Like any large engineering project, the creation of Self Reflected needed to be broken down into bite-sized pieces. The division for this piece was fundamentally drawn in terms of scale and dimension. This project can be thought of as the collection and integration of three types of information: microscopic data, macroscopic data, and behavioral data.

Microetchings are 2D objects and the brain is 3D. While microetchings can contain one extra dimension, which we could have used to denote depth, we decided early in this work to use the extra dimension to denote time. Therefore, the brain must be reduced to a 2D plane so that we can put it on our microetching canvas.

Microscopic Data Preparation

We used Adobe Illustrator to form vectorial brushes of the hand painted neurons. These brushes were used to paint each functional brain region. Large scale photos were used as a guide for the overall placement of the regions while micrographs were used to attempt to match texture. Each brain region was saved separately and the file was then processed to extract the location of the soma of each neuron. This yielded a data block in which each neuron has been located and numbered region by region. This data was set aside for later.

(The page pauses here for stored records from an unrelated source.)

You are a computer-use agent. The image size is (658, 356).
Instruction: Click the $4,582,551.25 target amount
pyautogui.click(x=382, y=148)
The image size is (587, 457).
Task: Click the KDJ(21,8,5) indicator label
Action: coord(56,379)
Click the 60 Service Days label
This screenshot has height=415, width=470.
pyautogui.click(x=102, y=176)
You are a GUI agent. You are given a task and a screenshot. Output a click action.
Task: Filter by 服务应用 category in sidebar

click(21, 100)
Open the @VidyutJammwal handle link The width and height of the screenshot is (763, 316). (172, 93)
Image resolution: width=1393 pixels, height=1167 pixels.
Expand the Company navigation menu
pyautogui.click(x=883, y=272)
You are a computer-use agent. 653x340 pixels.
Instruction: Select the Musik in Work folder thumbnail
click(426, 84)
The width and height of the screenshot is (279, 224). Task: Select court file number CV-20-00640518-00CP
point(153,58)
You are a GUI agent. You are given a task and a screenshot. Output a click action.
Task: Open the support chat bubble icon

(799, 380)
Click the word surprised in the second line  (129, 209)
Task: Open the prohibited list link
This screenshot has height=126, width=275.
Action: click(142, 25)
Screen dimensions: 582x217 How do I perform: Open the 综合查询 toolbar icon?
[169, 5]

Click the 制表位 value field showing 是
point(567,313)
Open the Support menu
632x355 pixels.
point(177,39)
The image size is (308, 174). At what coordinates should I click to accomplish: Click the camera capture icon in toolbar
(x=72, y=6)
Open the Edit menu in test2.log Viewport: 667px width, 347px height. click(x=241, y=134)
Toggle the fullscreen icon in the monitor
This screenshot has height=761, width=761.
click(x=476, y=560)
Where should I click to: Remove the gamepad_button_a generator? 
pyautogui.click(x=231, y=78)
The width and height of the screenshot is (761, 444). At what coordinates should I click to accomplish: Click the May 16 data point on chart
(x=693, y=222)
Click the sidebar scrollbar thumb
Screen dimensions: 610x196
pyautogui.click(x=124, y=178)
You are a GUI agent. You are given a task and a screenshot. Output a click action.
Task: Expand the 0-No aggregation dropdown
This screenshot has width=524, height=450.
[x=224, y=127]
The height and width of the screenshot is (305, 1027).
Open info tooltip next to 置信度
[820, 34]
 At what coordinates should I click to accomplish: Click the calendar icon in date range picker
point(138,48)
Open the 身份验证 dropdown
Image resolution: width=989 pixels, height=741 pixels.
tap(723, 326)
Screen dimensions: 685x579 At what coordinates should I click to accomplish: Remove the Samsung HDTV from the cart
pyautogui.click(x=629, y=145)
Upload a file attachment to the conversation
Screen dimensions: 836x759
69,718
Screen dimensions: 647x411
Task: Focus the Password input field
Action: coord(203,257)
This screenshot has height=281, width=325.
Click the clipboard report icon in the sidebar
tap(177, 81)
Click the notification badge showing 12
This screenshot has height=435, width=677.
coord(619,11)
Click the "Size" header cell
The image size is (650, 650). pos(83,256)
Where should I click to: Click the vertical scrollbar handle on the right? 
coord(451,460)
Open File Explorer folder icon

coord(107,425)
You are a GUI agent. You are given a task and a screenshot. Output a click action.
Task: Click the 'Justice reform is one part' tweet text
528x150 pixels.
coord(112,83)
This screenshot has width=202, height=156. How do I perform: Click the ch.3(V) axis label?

Through the use of Functional MRI and various other probing techniques, scientists have a rough idea on what regions of the brain are used in what kind of thoughts. Through a series of interviews with various experts, Greg gathered this information and distilled it into a highly formulated script suitable for a computer. Each line of the script started with a named collection of neurons and routed them to the set of neurons they are connecting to using a set of white matter fibers. The connected neurons would become “activated” themselves and could then be used for a subsequent step In the neural pathway. Each step had about 25 different parameters that could be set including velocity, size, roughness, beginning count, end count, efferent connections, densities, and many others. There were about 25 such neural pathways, each with upwards of 25 steps.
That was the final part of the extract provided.